Siempre es un placer regresar a este país, capital Managua. Quizás otro nombre no hubiera sido tan apropiado para llamar a la capital nicaragüense, sin duda Managua es sinónimo de agua para un servidor que escoge este mes para visitarla. El mismo mes donde las nubes descargan su histérica carga, esquizofrénica, porque si tengo que definirlas las haré como ataques de desahogo. Parece que el sol se instalará definitivamente con nosotros, con los habitantes capitalinos y, de repente, aparecen un puñado de nubes juguetonas y nos obligan a pulsar el botón que permite al paraguas desplegar sus varillas, se deja precipitar con toda la alegría del mundo y sin reparo, sin vergüenza, sin respeto alguno nos empapa de liquido elemento, después, como consumada la ingenua chiquillada, las nubes caprichosas se alejan jugando bajo el celeste nicaragüense entre rayos chispeantes y presumidos. Definitivamente Managua en noviembre lleva un suplemento añadido, el suplemento de la lluvia.

No por eso merma su hospitalidad, uno se olvida de la lluvia y aprende a vivir con ella, existen muchos más alicientes para encontrarse cómodamente en esta capital centroamericana. La idiosincrasia nicaragüense se mastica en cada detalle y se valora por quien mira a esta tierra con "buenos ojos", pero su original manera de ser, caótica, dinámica, alegre y acogedora, no esconde la depresiva situación por la que atraviesan. Esta decadente realidad no es nueva, pero tampoco eterna, se nota al tacto, a la primera mirada, el descontento y la desilusión que sus habitantes expresan en su manera de vivir cada día es el puro reflejo de la desidia, de la dejadez, del hartazgo, ya no creen en políticos, en promesas, en propuestas banales que morirán en saco roto como todas las anteriores. Podría decir que el futuro de Nicaragua es indiferente para sus ciudadanos, pero tampoco pretendo mostrar un país enfermo, en fase terminal, Nicaragua está más viva que nunca, pero experimentada, desencantada, no se deja engatusar por promesas huecas que no sirven nada más que para afianzar a los políticos en sus cargos, para protegerse de la corrupción y de las malas artes en el despropósito.

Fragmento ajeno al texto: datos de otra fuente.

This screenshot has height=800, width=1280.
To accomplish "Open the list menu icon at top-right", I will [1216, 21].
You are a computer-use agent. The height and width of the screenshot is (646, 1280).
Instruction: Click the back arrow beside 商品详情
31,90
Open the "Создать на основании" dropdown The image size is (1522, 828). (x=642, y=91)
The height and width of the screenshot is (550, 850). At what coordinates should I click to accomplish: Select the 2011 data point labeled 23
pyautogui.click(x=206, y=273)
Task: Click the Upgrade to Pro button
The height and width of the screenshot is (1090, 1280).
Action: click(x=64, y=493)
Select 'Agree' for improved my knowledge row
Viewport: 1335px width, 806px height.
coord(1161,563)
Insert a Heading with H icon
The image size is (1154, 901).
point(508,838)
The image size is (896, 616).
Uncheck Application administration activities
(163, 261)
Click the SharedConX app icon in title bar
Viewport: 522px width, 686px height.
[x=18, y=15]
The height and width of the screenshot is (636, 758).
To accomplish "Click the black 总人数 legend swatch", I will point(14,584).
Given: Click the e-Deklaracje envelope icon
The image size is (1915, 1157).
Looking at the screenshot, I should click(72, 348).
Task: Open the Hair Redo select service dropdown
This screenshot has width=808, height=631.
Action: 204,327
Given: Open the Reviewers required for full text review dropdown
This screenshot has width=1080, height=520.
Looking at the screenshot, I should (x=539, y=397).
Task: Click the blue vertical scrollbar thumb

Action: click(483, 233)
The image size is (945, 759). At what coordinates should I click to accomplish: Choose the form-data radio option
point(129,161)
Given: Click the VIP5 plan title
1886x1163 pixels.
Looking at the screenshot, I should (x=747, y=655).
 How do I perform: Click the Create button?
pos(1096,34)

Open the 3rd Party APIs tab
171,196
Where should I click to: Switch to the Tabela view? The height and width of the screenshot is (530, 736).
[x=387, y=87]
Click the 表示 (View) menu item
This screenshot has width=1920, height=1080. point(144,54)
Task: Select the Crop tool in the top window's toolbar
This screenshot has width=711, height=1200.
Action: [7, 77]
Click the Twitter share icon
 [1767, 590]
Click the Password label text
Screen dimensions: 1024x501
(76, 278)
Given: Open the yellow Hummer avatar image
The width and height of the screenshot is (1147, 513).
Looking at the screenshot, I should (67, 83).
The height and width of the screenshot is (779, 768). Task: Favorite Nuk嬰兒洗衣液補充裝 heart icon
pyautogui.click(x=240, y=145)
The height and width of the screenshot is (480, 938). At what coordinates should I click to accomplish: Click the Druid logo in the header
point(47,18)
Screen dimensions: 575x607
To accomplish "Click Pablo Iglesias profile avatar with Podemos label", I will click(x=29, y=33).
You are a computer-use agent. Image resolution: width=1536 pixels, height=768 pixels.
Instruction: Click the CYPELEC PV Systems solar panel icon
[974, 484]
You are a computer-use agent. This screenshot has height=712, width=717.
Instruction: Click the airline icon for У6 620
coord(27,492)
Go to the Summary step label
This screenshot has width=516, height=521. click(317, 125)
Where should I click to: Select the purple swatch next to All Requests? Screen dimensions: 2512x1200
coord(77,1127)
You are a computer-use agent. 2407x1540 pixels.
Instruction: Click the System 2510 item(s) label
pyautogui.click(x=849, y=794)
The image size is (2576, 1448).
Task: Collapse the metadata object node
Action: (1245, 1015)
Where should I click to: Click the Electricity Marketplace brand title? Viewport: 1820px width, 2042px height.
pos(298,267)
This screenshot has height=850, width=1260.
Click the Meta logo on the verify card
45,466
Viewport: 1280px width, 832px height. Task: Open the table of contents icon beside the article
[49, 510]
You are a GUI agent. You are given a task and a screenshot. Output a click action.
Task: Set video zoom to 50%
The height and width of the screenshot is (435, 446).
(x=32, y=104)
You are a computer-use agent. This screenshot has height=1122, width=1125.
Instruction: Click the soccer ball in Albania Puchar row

Es desesperante ver como el egoísmo se apoderó de los políticos nicaragüenses, no les importan lo más mínimo sus conciudadanos, solo sus electores, es lo mismo que decir que solo se acuerdan de sus necesidades cuando necesitan el voto, es entonces cuando se pasean por los barrios más deprimidos, por los mercados, por las deterioradas infraestructuras que las fuertes lluvias en época de huracanes, tormentas y depresiones atmosféricas, ponen al descubierto, por la mala salud de habitabilidad, por la pobreza... siento tanta pena como cariño por esta tierra y me gustaría que la realidad fuera otra diferente, más positiva, que abandonaran ese puesto tan bajo en el ranking de la necesidad en Latinoamérica.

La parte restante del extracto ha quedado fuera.